130 years ago, Frederick Taylor changed the world forever.
Scientific Management is the now-obvious idea that factories would measure precisely what their workers were doing. Use a stopwatch. Watch every movement. Adjust the movements until productivity goes up. Re-organize the assembly line for more efficiency. Pay people by the piece. Cull the workforce and get rid of the people who can’t keep up. Make the assembly line go faster.
Once Scientific Management goes beyond system setup and starts to focus on the individual, it amplifies the gulf between management and labor. No one wants to do their work under the stopwatch (except, perhaps, Usain Bolt).
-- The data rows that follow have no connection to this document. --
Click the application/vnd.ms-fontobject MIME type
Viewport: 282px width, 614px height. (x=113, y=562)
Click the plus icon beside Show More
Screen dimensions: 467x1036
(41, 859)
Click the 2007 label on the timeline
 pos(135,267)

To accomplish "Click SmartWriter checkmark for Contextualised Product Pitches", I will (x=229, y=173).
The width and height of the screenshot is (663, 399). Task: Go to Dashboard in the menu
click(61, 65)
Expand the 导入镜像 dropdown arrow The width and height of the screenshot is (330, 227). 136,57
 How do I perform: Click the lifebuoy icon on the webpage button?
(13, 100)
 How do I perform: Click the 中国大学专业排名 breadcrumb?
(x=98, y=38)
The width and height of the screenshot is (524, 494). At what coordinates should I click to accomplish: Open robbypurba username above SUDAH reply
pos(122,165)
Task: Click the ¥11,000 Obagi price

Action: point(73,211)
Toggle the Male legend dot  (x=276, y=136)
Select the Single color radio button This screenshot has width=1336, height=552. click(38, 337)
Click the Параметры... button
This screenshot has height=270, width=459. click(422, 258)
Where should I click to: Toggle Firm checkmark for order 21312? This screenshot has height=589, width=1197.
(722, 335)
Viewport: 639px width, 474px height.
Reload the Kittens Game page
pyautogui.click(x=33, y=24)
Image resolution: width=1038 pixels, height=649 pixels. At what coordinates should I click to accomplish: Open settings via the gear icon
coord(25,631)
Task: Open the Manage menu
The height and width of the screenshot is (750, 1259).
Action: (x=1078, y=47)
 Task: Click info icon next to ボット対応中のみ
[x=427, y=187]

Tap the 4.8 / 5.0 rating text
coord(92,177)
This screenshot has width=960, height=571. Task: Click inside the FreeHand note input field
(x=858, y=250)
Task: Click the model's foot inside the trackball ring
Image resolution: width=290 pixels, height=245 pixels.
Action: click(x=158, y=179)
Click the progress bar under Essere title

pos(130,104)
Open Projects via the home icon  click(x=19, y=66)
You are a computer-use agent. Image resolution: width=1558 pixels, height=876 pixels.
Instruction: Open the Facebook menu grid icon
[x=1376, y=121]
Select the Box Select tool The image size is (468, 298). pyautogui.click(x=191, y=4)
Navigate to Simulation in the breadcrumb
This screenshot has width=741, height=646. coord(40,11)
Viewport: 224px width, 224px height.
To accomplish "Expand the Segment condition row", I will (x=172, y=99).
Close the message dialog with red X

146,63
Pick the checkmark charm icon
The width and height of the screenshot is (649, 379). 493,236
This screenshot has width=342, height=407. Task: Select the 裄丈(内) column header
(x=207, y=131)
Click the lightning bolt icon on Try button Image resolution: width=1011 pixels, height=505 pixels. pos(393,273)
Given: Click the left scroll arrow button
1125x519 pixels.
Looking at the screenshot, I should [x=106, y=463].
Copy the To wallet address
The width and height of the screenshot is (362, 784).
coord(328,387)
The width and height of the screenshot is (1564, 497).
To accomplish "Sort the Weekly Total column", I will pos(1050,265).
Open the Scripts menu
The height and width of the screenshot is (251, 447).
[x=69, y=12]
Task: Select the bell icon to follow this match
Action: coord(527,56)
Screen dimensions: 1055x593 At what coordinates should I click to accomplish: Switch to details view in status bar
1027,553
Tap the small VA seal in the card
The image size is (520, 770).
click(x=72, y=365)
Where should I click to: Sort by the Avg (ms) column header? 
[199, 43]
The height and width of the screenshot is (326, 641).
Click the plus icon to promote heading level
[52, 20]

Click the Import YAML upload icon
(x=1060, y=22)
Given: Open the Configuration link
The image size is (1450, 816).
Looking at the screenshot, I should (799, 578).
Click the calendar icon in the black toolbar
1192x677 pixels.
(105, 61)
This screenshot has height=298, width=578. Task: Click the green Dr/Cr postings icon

And now, here comes SM2.0.
White collar workers, the people who get to sit down at a desk, the folks with a keyboard not a hammer, can now be measured more than ever. And in competitive environments, what can be measured, often is.
Badge in, badge out.
How many keystrokes per hour?
How many incoming customer service calls handled per day?
What’s the close rate, the change in user satisfaction, the clickthroughs, the likes?
You can see where this is heading, and it’s heading there fast:
You will either be seen as a cog, or as a linchpin. You will either be measured in a relentless race to the bottom of the cost barrel, or encouraged in a supportive race to doing work that matters, that only you can do in your unique way.
It’s not easy to be the person who does unmeasurable work, but is there any doubt that it’s worth it?